Item
1.01 Entry into a Material Definitive Agreement
On
July 21, 2021, Wireless Telecom Group, Inc. (the “Company”) entered into an At Market Issuance Sales Agreement (the “Sales
Agreement”) with B. Riley Securities, Inc. (the “Agent”), to issue and sell through the Agent, shares of the Company’s
common stock, par value $0.01 per share, having an aggregate offering price of up to $12,000,000 (the “Shares”). The Company
expects to use net proceeds, if any, from the offering for debt repayment and for certain earn-out payments under the Share Purchase
Agreement, dated as of November 13, 2019, by and among the Company and Holzworth Instrumentation Inc., among others, as amended
by that certain First Amendment to Share Purchase Agreement, dated as of January 31, 2020 and that certain Second Amendment to Share
Purchase Agreement, dated February 19, 2021 (the “Holzworth Purchase Agreement”), as well as research and development expenses.
Any Shares to be offered and sold under the Sales Agreement will be issued and sold pursuant to the Company’s previously filed
and currently effective registration statement on Form S-3 (File No. 333-227051) filed with the Securities and Exchange Commission (the
“Commission”) on August 27, 2018, and declared effective on September 17, 2018. A prospectus supplement relating to
the offering of the Shares was filed with the Commission on July 21, 2021.
The
Shares may be offered and sold through the Agent from time to time by any method that is deemed to be an “at the market offering”

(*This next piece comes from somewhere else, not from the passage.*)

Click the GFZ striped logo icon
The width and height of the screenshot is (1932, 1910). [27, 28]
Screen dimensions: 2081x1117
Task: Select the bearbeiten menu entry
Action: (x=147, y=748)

as defined in Rule 415 promulgated under the Securities Act of 1933, as amended (the “Securities Act”). The Agent is not
required to sell any specific number of Shares, but will act as the Company’s sales agent using reasonable best efforts
consistent with its normal trading and sales practices, on mutually agreed terms between the Agent and the Company. Under the Sales Agreement,
the Agent will be entitled to compensation of up to 3.0% of the gross proceeds from each sale of the Shares sold through it as the Agent
and up to 5.0% of the gross proceeds from each block trade of the Shares. The amount of net proceeds the Company will receive
from this offering, if any, will depend upon the actual aggregate principal amount of the Shares sold, after deduction of the Agent’s
commission and any transaction fees. Because there is no minimum offering amount required as a condition to close this offering, the
actual total public offering amount, commissions and net proceeds to us, if any, are not determinable at this time.
The
Sales Agreement contains customary representations, warranties and covenants of the Company, indemnification obligations of the Company
and the Agent, including for liabilities under the Securities Act, and other obligations of the parties and termination provisions.
The
provisions of the Sales Agreement, including the representations and warranties contained therein, are not for the benefit of any party
other than the parties to such agreement and are not intended as documents for investors and the public to obtain factual information
about the current state of affairs of the parties to those documents and agreements. Rather, investors and the public should look to
other disclosures contained in the Company’s filings with the Commission.
The
Agent and its affiliates have in the past and may in the future provide various investment banking, commercial banking, financial advisory
and other financial services to the Company and its affiliates, for which services they may in the future receive customary fees and
expenses.
A
copy of the legal opinion of McCarter & English, LLP, relating to the validity of the Shares that may be issued and sold pursuant
to the Sales Agreement, is filed as Exhibit 5.1 to this Current Report on Form 8-K.
The
foregoing description of the material terms of the Sales Agreement is subject to, and qualified in its entirety by reference to, the
full text of the Sales Agreement, a copy of which is attached hereto as Exhibit 1.1 and is incorporated herein by reference.